In the records below, find the line containing "This screenshot has height=482, width=741." and transcribe it and every line after it exactly; leave the pictures out.

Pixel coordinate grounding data
[Start of Attachment]
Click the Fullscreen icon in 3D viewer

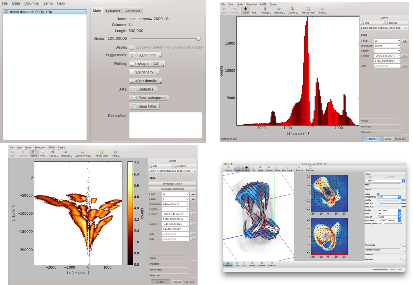(228, 168)
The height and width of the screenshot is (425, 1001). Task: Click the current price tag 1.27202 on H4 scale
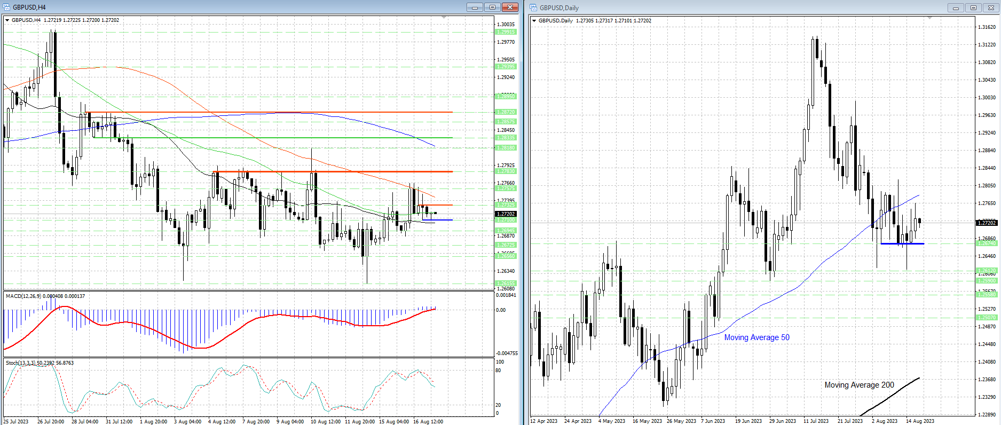506,214
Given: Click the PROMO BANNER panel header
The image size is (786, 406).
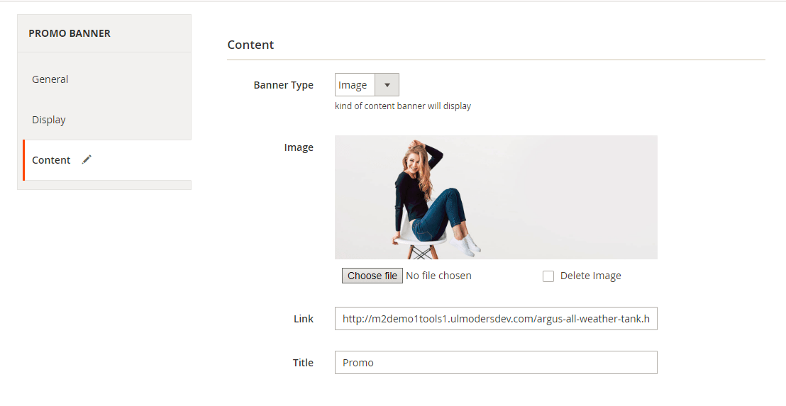Looking at the screenshot, I should click(70, 33).
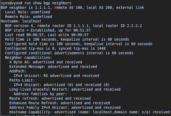
Task: Select neighbor IP 1.1.1.1 in first line
Action: pyautogui.click(x=42, y=7)
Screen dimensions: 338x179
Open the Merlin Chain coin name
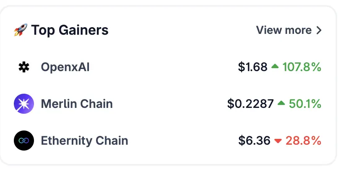coord(77,104)
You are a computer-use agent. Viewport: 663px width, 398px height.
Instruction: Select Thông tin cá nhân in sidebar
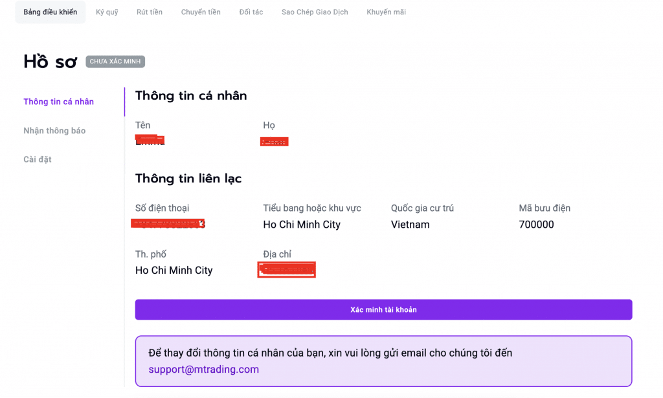pos(58,102)
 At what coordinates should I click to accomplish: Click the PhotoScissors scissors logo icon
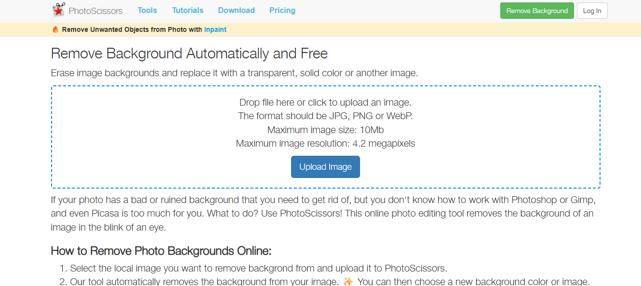58,10
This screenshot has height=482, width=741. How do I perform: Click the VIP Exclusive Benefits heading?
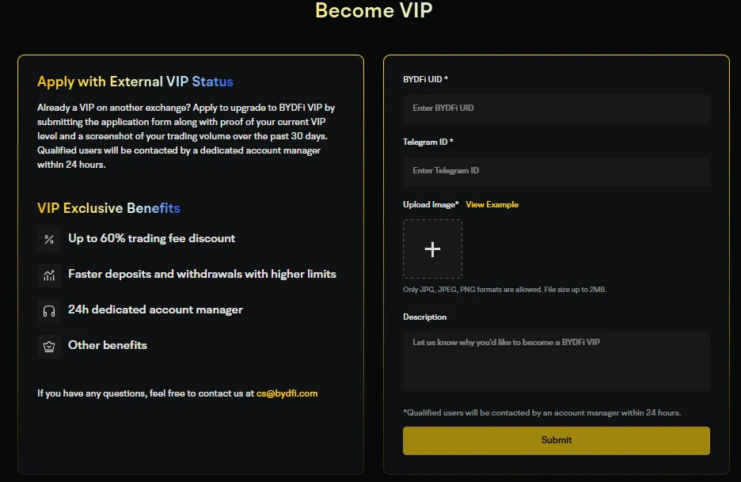pos(108,208)
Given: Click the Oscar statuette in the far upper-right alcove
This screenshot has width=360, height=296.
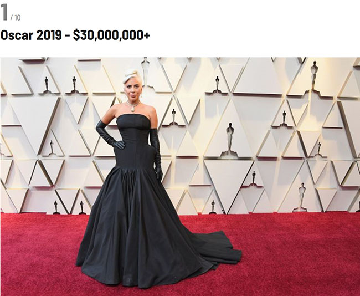Looking at the screenshot, I should 315,75.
[End of Attachment]
_TASK RESULT_
This screenshot has height=482, width=741. How do I perform: Click the VIP Exclusive Benefits heading?
pos(108,208)
Given: Click the Oscar statuette in the far upper-right alcove
This screenshot has width=360, height=296.
Looking at the screenshot, I should 315,75.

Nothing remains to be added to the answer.